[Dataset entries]
-.-.-

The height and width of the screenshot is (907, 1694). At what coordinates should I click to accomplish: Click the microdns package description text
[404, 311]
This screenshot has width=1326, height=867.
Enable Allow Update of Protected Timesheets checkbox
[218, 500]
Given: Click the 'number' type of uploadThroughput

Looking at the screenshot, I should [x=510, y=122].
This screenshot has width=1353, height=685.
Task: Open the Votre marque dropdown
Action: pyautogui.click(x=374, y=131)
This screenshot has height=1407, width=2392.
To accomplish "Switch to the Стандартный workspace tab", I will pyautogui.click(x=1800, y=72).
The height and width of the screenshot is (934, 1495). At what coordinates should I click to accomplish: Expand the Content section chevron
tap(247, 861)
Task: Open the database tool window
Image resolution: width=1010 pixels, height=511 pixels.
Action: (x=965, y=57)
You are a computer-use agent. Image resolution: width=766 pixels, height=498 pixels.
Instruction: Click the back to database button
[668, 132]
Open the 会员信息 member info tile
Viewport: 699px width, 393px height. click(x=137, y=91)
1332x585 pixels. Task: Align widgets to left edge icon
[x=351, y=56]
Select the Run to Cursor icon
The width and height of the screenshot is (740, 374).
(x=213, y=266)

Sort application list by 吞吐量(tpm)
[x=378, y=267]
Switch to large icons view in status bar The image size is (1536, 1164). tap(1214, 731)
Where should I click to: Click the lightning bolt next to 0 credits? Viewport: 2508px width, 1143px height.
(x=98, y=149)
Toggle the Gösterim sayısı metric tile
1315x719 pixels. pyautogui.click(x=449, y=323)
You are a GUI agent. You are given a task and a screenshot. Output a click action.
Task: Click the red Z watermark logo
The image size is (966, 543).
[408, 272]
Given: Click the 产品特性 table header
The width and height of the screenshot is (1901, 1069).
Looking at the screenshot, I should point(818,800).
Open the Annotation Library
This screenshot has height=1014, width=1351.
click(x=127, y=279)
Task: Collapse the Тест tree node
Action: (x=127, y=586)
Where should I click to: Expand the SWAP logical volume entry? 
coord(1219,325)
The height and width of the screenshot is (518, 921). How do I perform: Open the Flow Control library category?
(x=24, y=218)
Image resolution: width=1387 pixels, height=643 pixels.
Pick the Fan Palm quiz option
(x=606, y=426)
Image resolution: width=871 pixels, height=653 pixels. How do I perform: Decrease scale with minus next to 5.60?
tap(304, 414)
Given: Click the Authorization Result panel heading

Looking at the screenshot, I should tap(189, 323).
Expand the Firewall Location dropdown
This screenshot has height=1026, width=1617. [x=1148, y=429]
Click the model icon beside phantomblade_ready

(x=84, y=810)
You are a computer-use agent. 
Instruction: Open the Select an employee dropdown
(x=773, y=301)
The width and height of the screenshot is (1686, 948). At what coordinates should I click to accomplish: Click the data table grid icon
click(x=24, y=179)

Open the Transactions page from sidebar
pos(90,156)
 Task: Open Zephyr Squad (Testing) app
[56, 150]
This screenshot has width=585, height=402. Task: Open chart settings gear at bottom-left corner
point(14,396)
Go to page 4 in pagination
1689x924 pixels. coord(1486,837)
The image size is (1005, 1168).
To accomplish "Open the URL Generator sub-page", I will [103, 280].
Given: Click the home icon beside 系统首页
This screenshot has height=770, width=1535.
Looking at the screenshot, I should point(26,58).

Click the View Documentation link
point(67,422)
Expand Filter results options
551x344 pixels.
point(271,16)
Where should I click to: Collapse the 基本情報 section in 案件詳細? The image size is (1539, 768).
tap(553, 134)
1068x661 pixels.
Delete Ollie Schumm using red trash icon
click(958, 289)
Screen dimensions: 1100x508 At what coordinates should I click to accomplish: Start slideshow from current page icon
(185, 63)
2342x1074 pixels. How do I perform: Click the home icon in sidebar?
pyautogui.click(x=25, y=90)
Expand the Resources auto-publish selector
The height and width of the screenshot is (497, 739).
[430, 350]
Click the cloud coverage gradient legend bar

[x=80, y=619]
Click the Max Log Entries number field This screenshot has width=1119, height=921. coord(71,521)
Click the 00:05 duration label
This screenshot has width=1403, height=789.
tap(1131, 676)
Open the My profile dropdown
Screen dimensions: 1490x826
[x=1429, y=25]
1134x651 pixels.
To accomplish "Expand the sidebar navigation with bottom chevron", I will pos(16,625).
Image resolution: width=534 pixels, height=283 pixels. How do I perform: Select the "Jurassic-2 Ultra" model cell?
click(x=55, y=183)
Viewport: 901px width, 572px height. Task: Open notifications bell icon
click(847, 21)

-.-.-

What you are asked to do:
Produce a word-for-word restatement of all the records.

Solved exercise:
The height and width of the screenshot is (907, 1694). At what coordinates should I click to accomplish: Click the microdns package description text
[404, 311]
This screenshot has width=1326, height=867.
Enable Allow Update of Protected Timesheets checkbox
[218, 500]
Given: Click the 'number' type of uploadThroughput

Looking at the screenshot, I should [x=510, y=122].
This screenshot has width=1353, height=685.
Task: Open the Votre marque dropdown
Action: pyautogui.click(x=374, y=131)
This screenshot has height=1407, width=2392.
To accomplish "Switch to the Стандартный workspace tab", I will pyautogui.click(x=1800, y=72).
The height and width of the screenshot is (934, 1495). At what coordinates should I click to accomplish: Expand the Content section chevron
tap(247, 861)
Task: Open the database tool window
Image resolution: width=1010 pixels, height=511 pixels.
Action: (x=965, y=57)
You are a computer-use agent. Image resolution: width=766 pixels, height=498 pixels.
Instruction: Click the back to database button
[668, 132]
Open the 会员信息 member info tile
Viewport: 699px width, 393px height. click(x=137, y=91)
1332x585 pixels. Task: Align widgets to left edge icon
[x=351, y=56]
Select the Run to Cursor icon
The width and height of the screenshot is (740, 374).
(x=213, y=266)

Sort application list by 吞吐量(tpm)
[x=378, y=267]
Switch to large icons view in status bar The image size is (1536, 1164). tap(1214, 731)
Where should I click to: Click the lightning bolt next to 0 credits? Viewport: 2508px width, 1143px height.
(x=98, y=149)
Toggle the Gösterim sayısı metric tile
1315x719 pixels. pyautogui.click(x=449, y=323)
You are a GUI agent. You are given a task and a screenshot. Output a click action.
Task: Click the red Z watermark logo
The image size is (966, 543).
[408, 272]
Given: Click the 产品特性 table header
The width and height of the screenshot is (1901, 1069).
Looking at the screenshot, I should point(818,800).
Open the Annotation Library
This screenshot has height=1014, width=1351.
click(x=127, y=279)
Task: Collapse the Тест tree node
Action: (x=127, y=586)
Where should I click to: Expand the SWAP logical volume entry? 
coord(1219,325)
The height and width of the screenshot is (518, 921). How do I perform: Open the Flow Control library category?
(x=24, y=218)
Image resolution: width=1387 pixels, height=643 pixels.
Pick the Fan Palm quiz option
(x=606, y=426)
Image resolution: width=871 pixels, height=653 pixels. How do I perform: Decrease scale with minus next to 5.60?
tap(304, 414)
Given: Click the Authorization Result panel heading

Looking at the screenshot, I should tap(189, 323).
Expand the Firewall Location dropdown
This screenshot has height=1026, width=1617. [x=1148, y=429]
Click the model icon beside phantomblade_ready

(x=84, y=810)
You are a computer-use agent. 
Instruction: Open the Select an employee dropdown
(x=773, y=301)
The width and height of the screenshot is (1686, 948). At what coordinates should I click to accomplish: Click the data table grid icon
click(x=24, y=179)

Open the Transactions page from sidebar
pos(90,156)
 Task: Open Zephyr Squad (Testing) app
[56, 150]
This screenshot has width=585, height=402. Task: Open chart settings gear at bottom-left corner
point(14,396)
Go to page 4 in pagination
1689x924 pixels. coord(1486,837)
The image size is (1005, 1168).
To accomplish "Open the URL Generator sub-page", I will [103, 280].
Given: Click the home icon beside 系统首页
This screenshot has height=770, width=1535.
Looking at the screenshot, I should point(26,58).

Click the View Documentation link
point(67,422)
Expand Filter results options
551x344 pixels.
point(271,16)
Where should I click to: Collapse the 基本情報 section in 案件詳細? The image size is (1539, 768).
tap(553, 134)
1068x661 pixels.
Delete Ollie Schumm using red trash icon
click(958, 289)
Screen dimensions: 1100x508 At what coordinates should I click to accomplish: Start slideshow from current page icon
(185, 63)
2342x1074 pixels. How do I perform: Click the home icon in sidebar?
pyautogui.click(x=25, y=90)
Expand the Resources auto-publish selector
The height and width of the screenshot is (497, 739).
[430, 350]
Click the cloud coverage gradient legend bar

[x=80, y=619]
Click the Max Log Entries number field This screenshot has width=1119, height=921. coord(71,521)
Click the 00:05 duration label
This screenshot has width=1403, height=789.
tap(1131, 676)
Open the My profile dropdown
Screen dimensions: 1490x826
[x=1429, y=25]
1134x651 pixels.
To accomplish "Expand the sidebar navigation with bottom chevron", I will pos(16,625).
Image resolution: width=534 pixels, height=283 pixels. How do I perform: Select the "Jurassic-2 Ultra" model cell?
click(x=55, y=183)
Viewport: 901px width, 572px height. Task: Open notifications bell icon
click(847, 21)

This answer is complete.